| RECORDED INFORMATION |
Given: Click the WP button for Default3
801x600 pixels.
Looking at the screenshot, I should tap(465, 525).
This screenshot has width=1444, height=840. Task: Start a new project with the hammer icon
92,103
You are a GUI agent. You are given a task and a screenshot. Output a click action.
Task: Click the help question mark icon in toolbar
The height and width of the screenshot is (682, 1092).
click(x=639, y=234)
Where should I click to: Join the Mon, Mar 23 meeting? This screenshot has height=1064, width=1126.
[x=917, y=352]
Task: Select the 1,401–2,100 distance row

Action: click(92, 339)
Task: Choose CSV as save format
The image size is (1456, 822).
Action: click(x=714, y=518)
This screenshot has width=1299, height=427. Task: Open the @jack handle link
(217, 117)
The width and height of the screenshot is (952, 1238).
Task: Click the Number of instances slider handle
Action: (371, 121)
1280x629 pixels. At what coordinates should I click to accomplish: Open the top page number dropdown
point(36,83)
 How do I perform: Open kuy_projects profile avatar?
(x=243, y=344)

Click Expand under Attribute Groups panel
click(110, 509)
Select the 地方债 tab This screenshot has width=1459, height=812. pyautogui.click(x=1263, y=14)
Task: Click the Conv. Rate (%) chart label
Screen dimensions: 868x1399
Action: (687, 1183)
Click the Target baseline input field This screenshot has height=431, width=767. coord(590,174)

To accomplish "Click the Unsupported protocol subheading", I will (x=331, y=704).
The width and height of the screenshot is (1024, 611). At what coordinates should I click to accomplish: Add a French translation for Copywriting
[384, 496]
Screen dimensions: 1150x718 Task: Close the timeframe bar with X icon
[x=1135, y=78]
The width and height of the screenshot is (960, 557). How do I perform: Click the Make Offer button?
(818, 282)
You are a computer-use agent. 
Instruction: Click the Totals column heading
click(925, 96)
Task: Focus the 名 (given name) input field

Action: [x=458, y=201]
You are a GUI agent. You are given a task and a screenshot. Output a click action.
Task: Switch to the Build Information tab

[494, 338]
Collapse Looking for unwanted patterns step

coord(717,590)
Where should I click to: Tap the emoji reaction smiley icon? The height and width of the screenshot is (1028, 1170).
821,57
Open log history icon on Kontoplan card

| WHAT IS REQUIRED |
Return all of the data above unchanged, line for line.

| SOLUTION |
Given: Click the WP button for Default3
801x600 pixels.
Looking at the screenshot, I should tap(465, 525).
This screenshot has width=1444, height=840. Task: Start a new project with the hammer icon
92,103
You are a GUI agent. You are given a task and a screenshot. Output a click action.
Task: Click the help question mark icon in toolbar
The height and width of the screenshot is (682, 1092).
click(x=639, y=234)
Where should I click to: Join the Mon, Mar 23 meeting? This screenshot has height=1064, width=1126.
[x=917, y=352]
Task: Select the 1,401–2,100 distance row

Action: click(92, 339)
Task: Choose CSV as save format
The image size is (1456, 822).
Action: click(x=714, y=518)
This screenshot has width=1299, height=427. Task: Open the @jack handle link
(217, 117)
The width and height of the screenshot is (952, 1238).
Task: Click the Number of instances slider handle
Action: (371, 121)
1280x629 pixels. At what coordinates should I click to accomplish: Open the top page number dropdown
point(36,83)
 How do I perform: Open kuy_projects profile avatar?
(x=243, y=344)

Click Expand under Attribute Groups panel
click(110, 509)
Select the 地方债 tab This screenshot has width=1459, height=812. pyautogui.click(x=1263, y=14)
Task: Click the Conv. Rate (%) chart label
Screen dimensions: 868x1399
Action: (687, 1183)
Click the Target baseline input field This screenshot has height=431, width=767. coord(590,174)

To accomplish "Click the Unsupported protocol subheading", I will (x=331, y=704).
The width and height of the screenshot is (1024, 611). At what coordinates should I click to accomplish: Add a French translation for Copywriting
[384, 496]
Screen dimensions: 1150x718 Task: Close the timeframe bar with X icon
[x=1135, y=78]
The width and height of the screenshot is (960, 557). How do I perform: Click the Make Offer button?
(818, 282)
You are a computer-use agent. 
Instruction: Click the Totals column heading
click(925, 96)
Task: Focus the 名 (given name) input field

Action: [x=458, y=201]
You are a GUI agent. You are given a task and a screenshot. Output a click action.
Task: Switch to the Build Information tab

[494, 338]
Collapse Looking for unwanted patterns step

coord(717,590)
Where should I click to: Tap the emoji reaction smiley icon? The height and width of the screenshot is (1028, 1170).
821,57
Open log history icon on Kontoplan card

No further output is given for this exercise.